Automatically associated channels: Kir2.3 , TRP , TRPV , TRPV1

Title: Effect of chirality and lipophilicity in the functional activity of evodiamine and its analogues at TRPV1 channels.

Authors: Luciano De Petrocellis, Aniello Schiano Moriello, Gabriele Fontana, Alessandro Sacchetti, Daniele Passarella, Giovanni Appendino, Vincenzo Di Marzo

Journal, date & volume: Br. J. Pharmacol., 2014 May , 171, 2608-20

PubMed link: http://www.ncbi.nlm.nih.gov/pubmed/23902373

Abstract
Evodiamine, a racemic quinazolinocarboline alkaloid isolated from the traditional Chinese medicine Evodiae fructus, has been reported to act as an agonist of the transient receptor potential vanilloid type-1 (TRPV1) cation channel both in vitro and in vivo.
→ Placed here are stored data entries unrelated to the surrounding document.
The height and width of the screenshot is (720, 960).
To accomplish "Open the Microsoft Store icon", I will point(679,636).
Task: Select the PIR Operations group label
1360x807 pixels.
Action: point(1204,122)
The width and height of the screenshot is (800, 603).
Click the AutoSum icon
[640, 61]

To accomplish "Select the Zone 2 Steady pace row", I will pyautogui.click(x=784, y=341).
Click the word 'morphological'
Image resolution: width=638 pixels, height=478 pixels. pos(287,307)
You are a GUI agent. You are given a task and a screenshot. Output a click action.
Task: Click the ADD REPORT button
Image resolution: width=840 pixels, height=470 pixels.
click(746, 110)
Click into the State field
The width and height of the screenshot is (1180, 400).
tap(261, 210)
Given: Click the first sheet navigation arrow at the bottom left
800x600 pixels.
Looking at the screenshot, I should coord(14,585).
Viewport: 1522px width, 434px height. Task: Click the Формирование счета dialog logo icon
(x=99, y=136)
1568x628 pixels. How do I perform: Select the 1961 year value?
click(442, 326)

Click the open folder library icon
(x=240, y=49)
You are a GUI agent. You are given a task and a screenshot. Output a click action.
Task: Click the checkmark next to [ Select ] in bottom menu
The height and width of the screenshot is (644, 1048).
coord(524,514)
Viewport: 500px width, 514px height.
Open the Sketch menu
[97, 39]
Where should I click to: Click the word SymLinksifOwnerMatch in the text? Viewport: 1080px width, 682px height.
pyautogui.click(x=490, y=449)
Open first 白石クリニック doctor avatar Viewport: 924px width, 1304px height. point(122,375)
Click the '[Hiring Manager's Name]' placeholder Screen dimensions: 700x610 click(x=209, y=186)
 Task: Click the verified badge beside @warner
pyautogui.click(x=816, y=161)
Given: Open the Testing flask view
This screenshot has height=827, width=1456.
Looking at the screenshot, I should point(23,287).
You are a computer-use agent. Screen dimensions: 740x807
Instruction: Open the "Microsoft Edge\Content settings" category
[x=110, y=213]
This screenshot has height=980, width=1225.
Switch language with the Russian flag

Evodiamine is structurally different from all known TRPV1 activators, and has significant clinical potential as a thermogenic agent. Nevertheless, the molecular bases for its actions are still poorly understood.To investigate the structure-activity relationships of evodiamine, the natural racemate was resolved, and a series of 23 synthetic analogues was prepared, using as the end point the intracellular Ca(2+) elevation in HEK-293 cells stably overexpressing either the human or the rat recombinant TRPV1.S-(+) evodiamine was more efficacious and potent than R-(-) evodiamine, and a new potent lead (Evo30) was identified, more potent than the reference TRPV1 agonist, capsaicin. In general, potency and efficacy correlated with the lipophilicity of the analogues. Like other TRPV1 agonists, several synthetic analogues could efficiently desensitize TRPV1 to activation by capsaicin.Evodiamine qualifies as structurally unique lead structure to develop new potent TRPV1 agonists/desensitizers.